I think you may be right about commercial breeds losing their survival instincts. I've only raised heritage breeds of chickens: Speckled Sussex, Dominiques, Cuckoo Marans and Welsummers. The Sussex were my favourites--even the rooster was a good boy--and they certainly seemed to have all their free-ranging skills intact. We are fortunate in living just down the road from a breeder of heritage birds. Every bird I have bought has come from there.
 
MaggieJ":j6f1t8gh said:
I think you may be right about commercial breeds losing their survival instincts. I've only raised heritage breeds of chickens: Speckled Sussex, Dominiques, Cuckoo Marans and Welsummers. The Sussex were my favourites--even the rooster was a good boy--and they certainly seemed to have all their free-ranging skills intact. We are fortunate in living just down the road from a breeder of heritage birds. Every bird I have bought has come from there.

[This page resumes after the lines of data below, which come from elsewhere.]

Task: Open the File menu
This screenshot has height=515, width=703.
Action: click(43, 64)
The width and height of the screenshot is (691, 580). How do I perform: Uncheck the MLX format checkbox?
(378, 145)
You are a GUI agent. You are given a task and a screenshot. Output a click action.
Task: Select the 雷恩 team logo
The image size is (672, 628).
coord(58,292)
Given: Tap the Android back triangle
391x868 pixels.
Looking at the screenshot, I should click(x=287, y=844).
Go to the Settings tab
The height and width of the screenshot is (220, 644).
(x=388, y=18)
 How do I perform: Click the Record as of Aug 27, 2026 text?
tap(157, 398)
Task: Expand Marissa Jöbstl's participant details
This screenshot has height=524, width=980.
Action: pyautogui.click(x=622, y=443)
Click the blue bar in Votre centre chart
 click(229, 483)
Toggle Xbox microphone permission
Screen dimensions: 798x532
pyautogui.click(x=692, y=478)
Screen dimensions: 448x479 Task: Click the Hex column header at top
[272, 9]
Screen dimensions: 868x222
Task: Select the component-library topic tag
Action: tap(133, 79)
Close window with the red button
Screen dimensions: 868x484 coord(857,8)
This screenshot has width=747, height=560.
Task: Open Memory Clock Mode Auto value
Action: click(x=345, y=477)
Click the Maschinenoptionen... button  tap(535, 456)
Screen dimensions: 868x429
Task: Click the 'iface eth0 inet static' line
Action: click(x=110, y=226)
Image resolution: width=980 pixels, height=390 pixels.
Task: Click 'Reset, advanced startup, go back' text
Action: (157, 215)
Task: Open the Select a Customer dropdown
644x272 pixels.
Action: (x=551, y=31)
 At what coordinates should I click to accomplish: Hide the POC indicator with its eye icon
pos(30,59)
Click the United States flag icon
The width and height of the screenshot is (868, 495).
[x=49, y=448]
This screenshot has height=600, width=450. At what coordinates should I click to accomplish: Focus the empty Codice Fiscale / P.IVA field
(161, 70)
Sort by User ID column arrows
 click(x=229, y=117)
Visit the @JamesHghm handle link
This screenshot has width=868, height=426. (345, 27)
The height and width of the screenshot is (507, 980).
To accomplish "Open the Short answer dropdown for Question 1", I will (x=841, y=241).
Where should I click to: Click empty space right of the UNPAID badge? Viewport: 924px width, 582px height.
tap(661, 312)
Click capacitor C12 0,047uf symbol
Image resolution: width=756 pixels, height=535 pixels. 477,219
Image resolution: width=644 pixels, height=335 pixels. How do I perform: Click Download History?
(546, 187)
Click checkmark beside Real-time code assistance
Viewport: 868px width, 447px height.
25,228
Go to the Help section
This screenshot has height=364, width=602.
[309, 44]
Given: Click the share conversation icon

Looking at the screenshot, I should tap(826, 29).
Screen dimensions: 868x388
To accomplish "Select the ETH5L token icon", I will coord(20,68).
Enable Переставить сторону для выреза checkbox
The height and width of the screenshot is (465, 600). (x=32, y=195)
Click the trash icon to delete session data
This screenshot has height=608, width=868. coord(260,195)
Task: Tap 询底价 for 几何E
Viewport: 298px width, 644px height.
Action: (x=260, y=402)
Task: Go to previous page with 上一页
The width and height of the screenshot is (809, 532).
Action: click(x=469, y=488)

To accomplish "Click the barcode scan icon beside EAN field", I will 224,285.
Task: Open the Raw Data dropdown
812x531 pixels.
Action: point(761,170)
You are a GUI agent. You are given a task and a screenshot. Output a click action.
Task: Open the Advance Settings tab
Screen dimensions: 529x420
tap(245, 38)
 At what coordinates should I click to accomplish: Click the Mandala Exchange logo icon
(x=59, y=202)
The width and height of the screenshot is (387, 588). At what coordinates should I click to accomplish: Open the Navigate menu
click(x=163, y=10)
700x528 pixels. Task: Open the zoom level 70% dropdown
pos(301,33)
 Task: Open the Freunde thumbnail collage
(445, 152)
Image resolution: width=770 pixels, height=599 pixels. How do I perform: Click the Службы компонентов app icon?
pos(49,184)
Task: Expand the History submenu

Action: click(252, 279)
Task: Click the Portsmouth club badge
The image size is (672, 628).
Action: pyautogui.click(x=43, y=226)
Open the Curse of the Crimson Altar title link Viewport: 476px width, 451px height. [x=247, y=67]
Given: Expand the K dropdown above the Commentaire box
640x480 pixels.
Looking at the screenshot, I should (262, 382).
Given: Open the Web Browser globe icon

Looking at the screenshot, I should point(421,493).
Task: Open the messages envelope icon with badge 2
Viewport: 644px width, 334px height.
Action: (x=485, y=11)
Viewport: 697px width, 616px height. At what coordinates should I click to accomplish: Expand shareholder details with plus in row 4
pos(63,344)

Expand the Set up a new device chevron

I'm just realizing since we started with the rabbits last year that given that raising our livestock in a different way is harder when we haven't been able to find animals nearby that were raised as we intend to raise them. So I've been hoping that at least with the rabbits and chickens we can start with what we can get and then keep the ones that do best as reared. Over time the animals we have should be better adapted to our place and methods. But we're new to breeding anything--always just got piglets every year, new doe when one of our goats needed to be replaced and just sold the kids, got new hens when the old ones weren't laying or died off. Have had a hard time the past few years getting good piglets but don't really want to keep breeding stock. Rabbits and chickens seem like a good way to learn.